** Opening RECORDS PROVIDED block **

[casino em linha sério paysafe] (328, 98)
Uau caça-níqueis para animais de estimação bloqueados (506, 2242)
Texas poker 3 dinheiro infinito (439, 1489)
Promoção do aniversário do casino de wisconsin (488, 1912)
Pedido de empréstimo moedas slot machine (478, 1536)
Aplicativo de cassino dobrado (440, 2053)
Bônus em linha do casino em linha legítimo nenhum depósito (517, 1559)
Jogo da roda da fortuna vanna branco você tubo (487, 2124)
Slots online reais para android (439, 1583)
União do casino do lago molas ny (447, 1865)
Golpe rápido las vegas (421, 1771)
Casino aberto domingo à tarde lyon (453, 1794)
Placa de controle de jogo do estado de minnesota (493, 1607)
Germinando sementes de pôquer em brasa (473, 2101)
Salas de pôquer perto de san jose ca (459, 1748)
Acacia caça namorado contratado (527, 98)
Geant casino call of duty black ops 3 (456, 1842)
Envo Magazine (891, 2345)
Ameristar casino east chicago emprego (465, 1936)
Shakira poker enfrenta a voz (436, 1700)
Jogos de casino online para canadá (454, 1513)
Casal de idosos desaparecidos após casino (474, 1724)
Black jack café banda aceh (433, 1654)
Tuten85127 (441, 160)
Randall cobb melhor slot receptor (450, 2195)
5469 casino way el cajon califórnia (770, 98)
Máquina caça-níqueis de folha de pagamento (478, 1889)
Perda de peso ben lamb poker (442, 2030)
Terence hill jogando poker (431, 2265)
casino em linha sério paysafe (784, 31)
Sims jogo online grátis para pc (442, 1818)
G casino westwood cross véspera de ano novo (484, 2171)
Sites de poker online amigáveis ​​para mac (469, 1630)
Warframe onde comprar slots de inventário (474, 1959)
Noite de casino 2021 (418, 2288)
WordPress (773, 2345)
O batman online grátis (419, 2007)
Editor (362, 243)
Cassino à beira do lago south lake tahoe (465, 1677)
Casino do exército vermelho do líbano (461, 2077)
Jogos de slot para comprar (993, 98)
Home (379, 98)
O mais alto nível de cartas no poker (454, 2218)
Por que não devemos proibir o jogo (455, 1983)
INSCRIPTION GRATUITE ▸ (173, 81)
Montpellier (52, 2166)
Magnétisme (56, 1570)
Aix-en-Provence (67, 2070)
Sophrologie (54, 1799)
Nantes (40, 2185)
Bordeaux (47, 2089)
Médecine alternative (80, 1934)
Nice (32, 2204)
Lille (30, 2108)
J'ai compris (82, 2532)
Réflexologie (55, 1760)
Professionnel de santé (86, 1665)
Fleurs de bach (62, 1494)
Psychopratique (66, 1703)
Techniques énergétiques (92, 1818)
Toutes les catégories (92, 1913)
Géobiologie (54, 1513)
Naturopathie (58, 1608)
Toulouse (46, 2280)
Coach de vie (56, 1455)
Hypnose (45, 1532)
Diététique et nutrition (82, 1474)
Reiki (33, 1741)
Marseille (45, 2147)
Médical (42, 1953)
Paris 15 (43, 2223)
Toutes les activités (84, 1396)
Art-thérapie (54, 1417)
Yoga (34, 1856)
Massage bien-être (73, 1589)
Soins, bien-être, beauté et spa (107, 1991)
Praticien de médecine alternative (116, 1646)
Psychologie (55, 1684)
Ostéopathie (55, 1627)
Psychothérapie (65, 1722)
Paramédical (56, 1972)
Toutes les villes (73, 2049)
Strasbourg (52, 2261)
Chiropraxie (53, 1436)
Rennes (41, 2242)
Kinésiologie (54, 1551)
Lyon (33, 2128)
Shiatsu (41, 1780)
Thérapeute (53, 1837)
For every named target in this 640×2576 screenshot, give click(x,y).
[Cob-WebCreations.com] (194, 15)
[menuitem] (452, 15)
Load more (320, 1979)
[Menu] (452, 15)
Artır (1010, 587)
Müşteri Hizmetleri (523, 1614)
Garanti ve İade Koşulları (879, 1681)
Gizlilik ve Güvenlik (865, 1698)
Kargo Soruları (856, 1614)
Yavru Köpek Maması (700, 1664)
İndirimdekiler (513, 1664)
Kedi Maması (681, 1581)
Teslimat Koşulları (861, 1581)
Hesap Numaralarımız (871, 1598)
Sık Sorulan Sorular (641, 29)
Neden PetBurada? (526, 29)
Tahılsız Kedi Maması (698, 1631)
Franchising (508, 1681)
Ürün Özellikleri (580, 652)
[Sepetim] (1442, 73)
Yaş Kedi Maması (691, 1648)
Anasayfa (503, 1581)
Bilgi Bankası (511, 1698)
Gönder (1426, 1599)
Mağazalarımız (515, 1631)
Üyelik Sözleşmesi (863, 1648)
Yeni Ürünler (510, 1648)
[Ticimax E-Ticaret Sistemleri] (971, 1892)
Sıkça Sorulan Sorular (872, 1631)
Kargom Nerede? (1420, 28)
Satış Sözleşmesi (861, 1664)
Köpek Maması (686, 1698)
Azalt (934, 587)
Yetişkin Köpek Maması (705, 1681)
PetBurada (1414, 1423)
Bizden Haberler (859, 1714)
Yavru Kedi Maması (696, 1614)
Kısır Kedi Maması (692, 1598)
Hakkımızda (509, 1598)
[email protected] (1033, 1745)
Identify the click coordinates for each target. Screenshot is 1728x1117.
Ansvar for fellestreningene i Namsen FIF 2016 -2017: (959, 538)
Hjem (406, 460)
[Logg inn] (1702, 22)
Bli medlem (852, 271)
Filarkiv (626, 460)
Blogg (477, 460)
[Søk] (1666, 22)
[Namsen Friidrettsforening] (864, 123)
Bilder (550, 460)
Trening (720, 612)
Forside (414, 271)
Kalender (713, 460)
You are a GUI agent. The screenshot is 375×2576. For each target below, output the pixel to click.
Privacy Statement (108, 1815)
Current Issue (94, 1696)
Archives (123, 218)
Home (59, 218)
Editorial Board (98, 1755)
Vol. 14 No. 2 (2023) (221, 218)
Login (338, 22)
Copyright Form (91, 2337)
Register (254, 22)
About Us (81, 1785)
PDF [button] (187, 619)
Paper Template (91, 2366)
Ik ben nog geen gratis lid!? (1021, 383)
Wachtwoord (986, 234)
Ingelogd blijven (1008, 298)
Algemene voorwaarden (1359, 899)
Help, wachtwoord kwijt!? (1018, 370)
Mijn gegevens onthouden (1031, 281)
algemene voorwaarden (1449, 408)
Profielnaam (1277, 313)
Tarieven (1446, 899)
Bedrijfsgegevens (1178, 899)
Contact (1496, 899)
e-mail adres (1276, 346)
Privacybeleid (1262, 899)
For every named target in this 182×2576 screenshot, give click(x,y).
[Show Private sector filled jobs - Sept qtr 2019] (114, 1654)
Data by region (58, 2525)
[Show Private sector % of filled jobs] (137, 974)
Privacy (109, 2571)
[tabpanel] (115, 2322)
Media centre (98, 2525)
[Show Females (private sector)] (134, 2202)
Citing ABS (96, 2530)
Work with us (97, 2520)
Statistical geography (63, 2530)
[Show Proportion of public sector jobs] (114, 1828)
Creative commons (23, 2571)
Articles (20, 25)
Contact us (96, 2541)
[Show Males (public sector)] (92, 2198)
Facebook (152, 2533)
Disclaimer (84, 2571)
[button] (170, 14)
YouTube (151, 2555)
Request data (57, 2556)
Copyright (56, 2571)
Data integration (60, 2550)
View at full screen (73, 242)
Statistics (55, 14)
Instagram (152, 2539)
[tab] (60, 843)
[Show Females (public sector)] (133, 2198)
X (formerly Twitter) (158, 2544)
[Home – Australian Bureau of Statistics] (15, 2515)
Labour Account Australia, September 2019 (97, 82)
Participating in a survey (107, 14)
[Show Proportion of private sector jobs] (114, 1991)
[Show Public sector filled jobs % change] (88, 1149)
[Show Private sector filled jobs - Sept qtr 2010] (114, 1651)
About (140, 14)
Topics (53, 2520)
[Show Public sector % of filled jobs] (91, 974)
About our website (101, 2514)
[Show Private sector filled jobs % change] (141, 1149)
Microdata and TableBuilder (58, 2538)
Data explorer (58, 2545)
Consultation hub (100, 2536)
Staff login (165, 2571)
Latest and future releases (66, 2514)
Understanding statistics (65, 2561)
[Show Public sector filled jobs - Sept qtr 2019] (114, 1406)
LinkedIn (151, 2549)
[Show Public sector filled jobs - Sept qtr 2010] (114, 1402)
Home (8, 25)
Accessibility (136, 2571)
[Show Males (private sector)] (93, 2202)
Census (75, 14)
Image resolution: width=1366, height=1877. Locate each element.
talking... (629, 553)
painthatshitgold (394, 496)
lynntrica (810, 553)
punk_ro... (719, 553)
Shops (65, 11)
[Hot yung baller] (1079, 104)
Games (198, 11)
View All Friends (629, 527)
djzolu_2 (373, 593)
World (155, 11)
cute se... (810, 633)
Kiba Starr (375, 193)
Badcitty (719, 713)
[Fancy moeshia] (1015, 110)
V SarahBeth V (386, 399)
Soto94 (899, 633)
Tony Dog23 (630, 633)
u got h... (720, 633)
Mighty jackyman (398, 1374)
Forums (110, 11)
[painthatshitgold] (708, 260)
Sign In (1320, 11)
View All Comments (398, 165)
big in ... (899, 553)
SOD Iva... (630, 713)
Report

** Closing RECORDS PROVIDED block **

**TASK TO CARRY OUT**:
Return each line of the material in which the string "every" can be found.

**OUTPUT BELOW**:
For every named target in this 640×2576 screenshot, give click(x,y).
For every named target in this 182×2576 screenshot, give click(x,y).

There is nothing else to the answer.